0

I'm using Google's nodejs-speech package to use the longRunningRecognize endpoint/function in Google's Speech API.

I've used both v1 and v1p1beta, and run into an error with longer files. (48 mins is as long as I've tried, and 15 mins causes the same problem, though 3 mins does not). I've tried both the promise pattern and separating the request into two parts -- one to start the longRunningRecognize process, and the other to check on results after waiting. The error is shown below the code samples for both.
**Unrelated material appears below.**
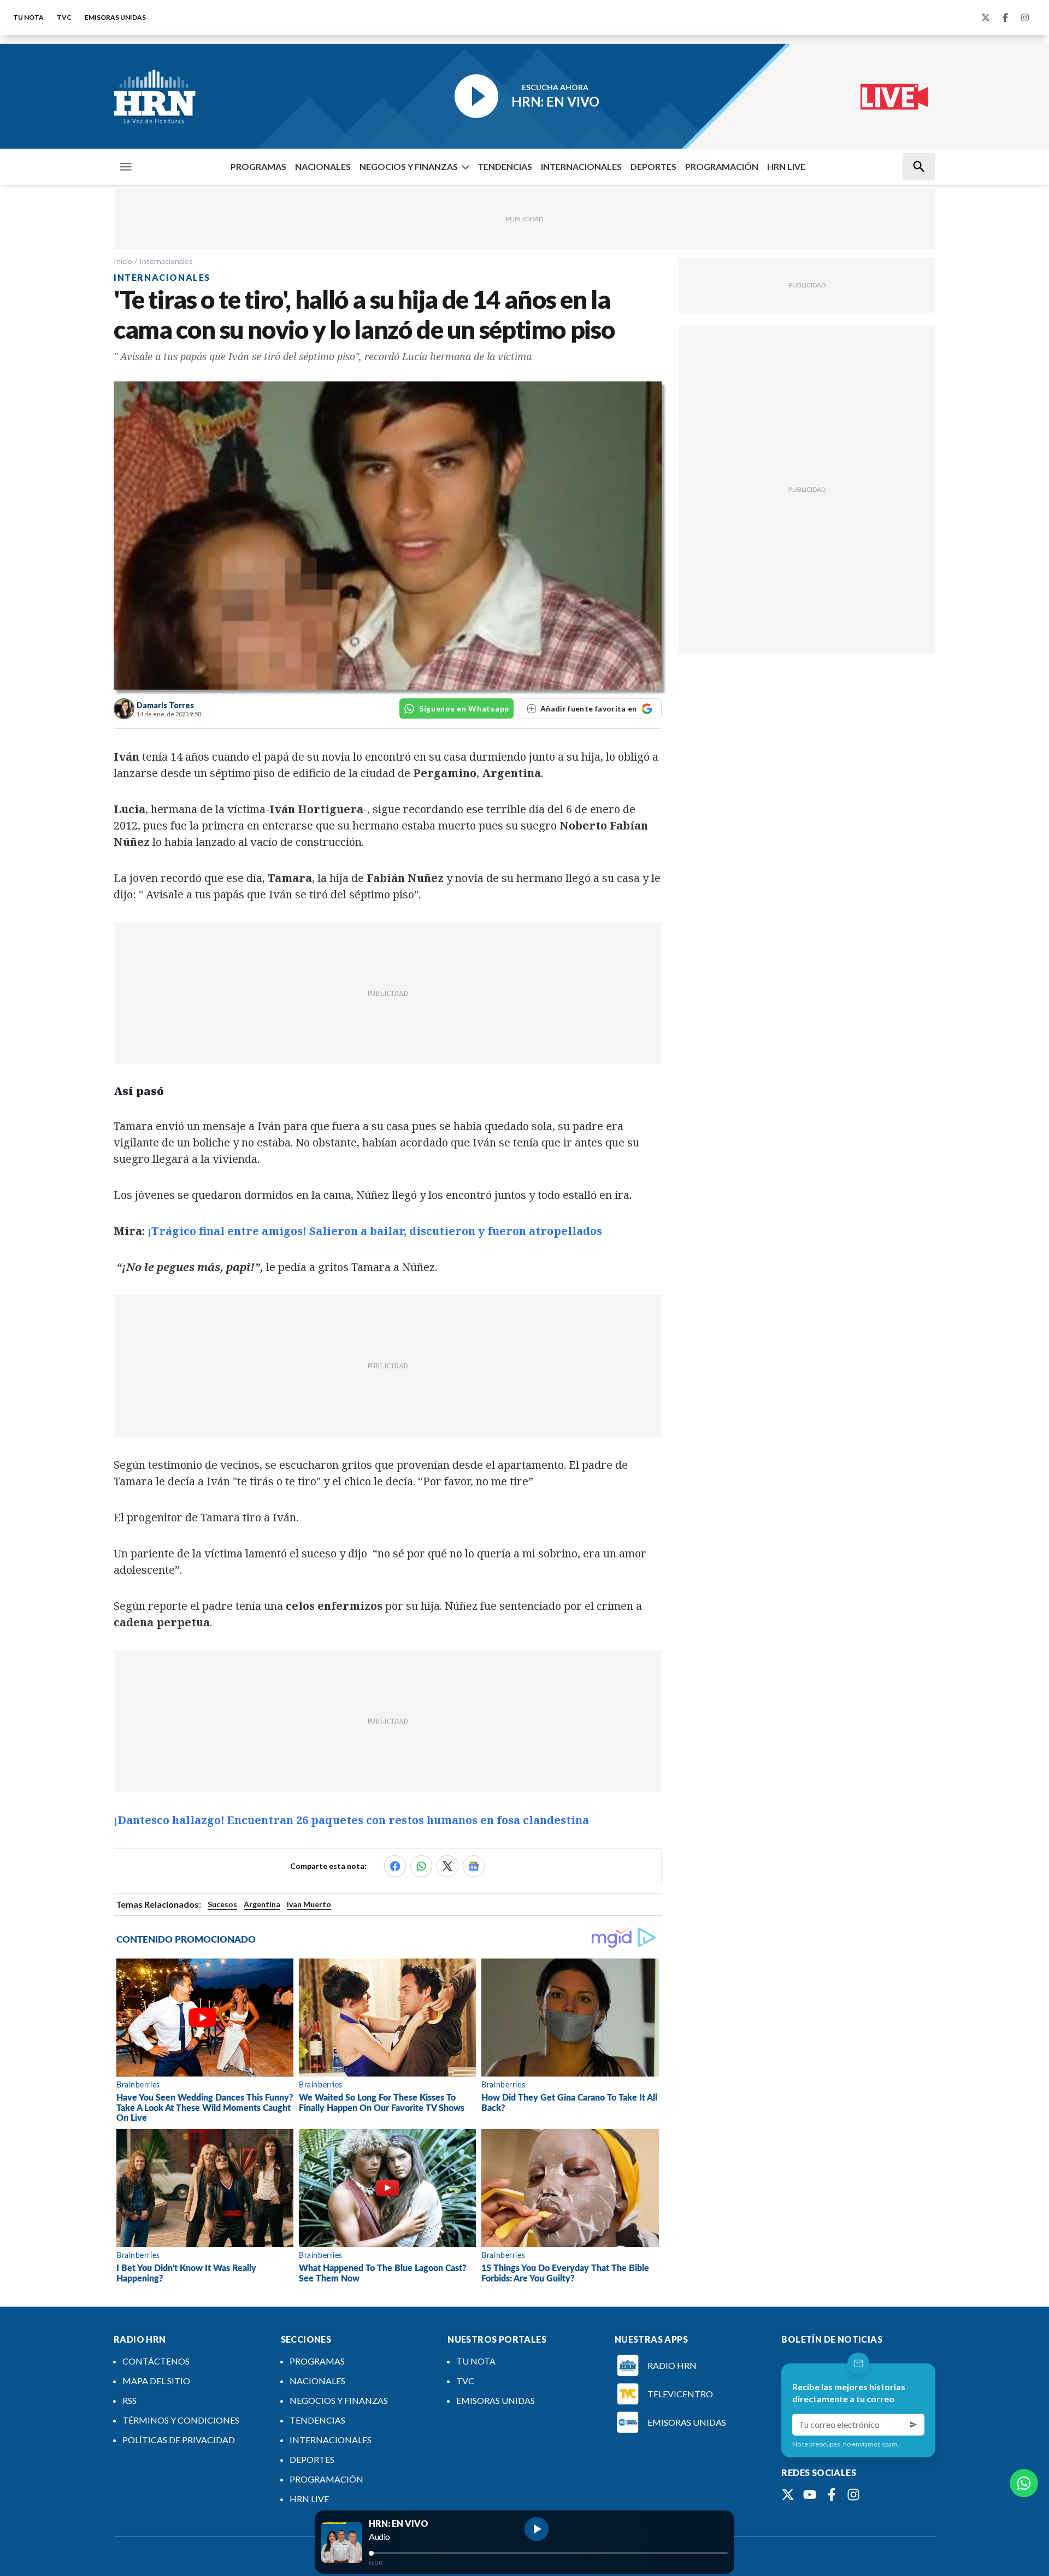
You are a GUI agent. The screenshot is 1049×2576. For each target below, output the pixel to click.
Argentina (262, 1904)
Example promise version of request:

import speech from '@google-cloud/speech';

const client = new speech.v1p1beta1.SpeechClient();

const audio = {
  uri: 'gs://my-bucket/file.m4a'
};

const config = {
  encoding: 'AMR_WB',
  sampleRateHertz: 16000,
  languageCode: 'en-US',
  enableWordTimeOffsets: true,
  enableSpeakerDiarization: true
};

const request = {
  audio,
  config
};

client.longRunningRecognize(request)
  .then(data => {
    const operation = data[0];
    return operation.promise();
  })
  .then(data => {
    const response = data[0];
    const results = response.results;
    const transcription = results
      .filter(result => result.alternatives)
      .map(result => result.alternatives[0].transcript)
      .join('\n');
    console.log(transcription);
  })
  .catch(error => {
    console.error(error);
  });

(I've since closed the tab with the results, but I think this returned an error object that just said { error: { code: 13 } }, which matches the below, more descriptive error).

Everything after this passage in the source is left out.